#### Problem set:
1 – Reproduce the passage of the text on CFD mesh quality from "Growth factors should" up to and including "under grid refinement.".
2 – Answer these questions from the text on CFD mesh quality.
(a) What limit does the text give for aspect ratios in regions away from the boundary?
(b) Below what value should growth factors stay?
(c) With at least how many nodes normal to the layer should any important shear layer be resolved?

In a CFD analysis, the flow domain is subdivided in a large number of computational cells. All these computational cells together form the so-called mesh or grid. The number of cells in the mesh should be taken sufficiently large, such that an adequate resolution is obtained for the representation of the geometry of the flow domain and the expected flow phenomena in this domain.
A good mesh quality is essential for performing a good CFD analysis. Therefore, assessment of the mesh quality before performing a large and complex CFD analysis is very important. Most of the mesh generators and CFD solvers offer the possibility of checking the mesh on several cells or mesh parameters, such as aspect ratio, internal angle, face warpage, right handiness, negative volumes, cracks, and tetrahedral quality. The reader is referred to the user's guides of the various mesh generators and CFD solvers for more information on these cells and mesh parameters.
Recommendations for grid generation are:
Avoid high grid stretching ratios.
Aspect ratios should not be larger than 20 to 50 in regions away from the boundary.
Aspect ratios may be larger in unimportant regions.
Aspect ratios may, and should, be larger in the boundary layers. For well resolved boundary layers at high Re numbers, the near-wall aspect ratios can be of the order of 103 for single-precision runs or 104 for double-precision runs.
Avoid jumps in grid density.
Growth factors should be smaller than 1.3.
Avoid poor grid angles.
Avoid non-scalable grid topologies. Non-scalable topologies can occur in block-structured grids and are characterized by a deterioration of grid quality under grid refinement.
Avoid non-orthogonal, for example, unstructured tetrahedral meshes, in (thin) boundary layers.
Use a finer and more regular grid in critical regions, for example, regions with high gradients or large changes such as shocks.
Avoid the presence of arbitrary grid interfaces, mesh refinements, or changes in element types in critical regions. An arbitrary grid interface occurs when there is no one-to-one correspondence between the cell faces on both sides of a common interface, between adjacent mesh parts.
If possible, determine the size of the cells adjacent to wall boundaries where turbulence models are used, before grid generation has started.
Numerical diffusion is high when computational cells are created that are not orthogonal to the fluid flow. If possible, avoid computational cells that are not orthogonal to the fluid flow.
Judge the mesh quality by using the possibilities offered by the mesh generator. Most mesh generators offer checks on mesh parameters, such as aspect ratio, internal angle, face warpage, right handiness, negative volumes, cracks, and tetrahedral quality.
It should be demonstrated that the final result of the calculations is independent of the grid that is used. This is usually done by comparison of the results of calculations on grids with different grid sizes.
Some CFD methods enable the application of grid adaptation procedures. In these methods, the grid is refined in critical regions (high truncation errors, large solution gradients, and so on). In these methods, the selection of appropriate indicator functions for the adaptation is essential for the success of the simulations. They should be based on the most important flow features to be computed.
As a general rule, any important shear layer in the flow (boundary layer, mixing layer, free jets, wakes, and so on) should be resolved with at least 10 nodes normal to the layer. This is a very challenging requirement that often requires the use of grids that are aligned with the shear layers.

#### Dataset content:
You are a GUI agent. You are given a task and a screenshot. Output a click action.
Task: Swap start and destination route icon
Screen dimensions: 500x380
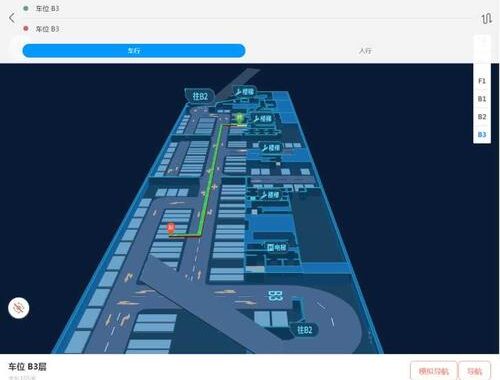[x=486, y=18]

#### Results for each task:
1 –
Growth factors should be smaller than 1.3.
Avoid poor grid angles.
Avoid non-scalable grid topologies. Non-scalable topologies can occur in block-structured grids and are characterized by a deterioration of grid quality under grid refinement.

2 –
(a) They should not be larger than 20 to 50.
(b) 1.3
(c) 10 nodes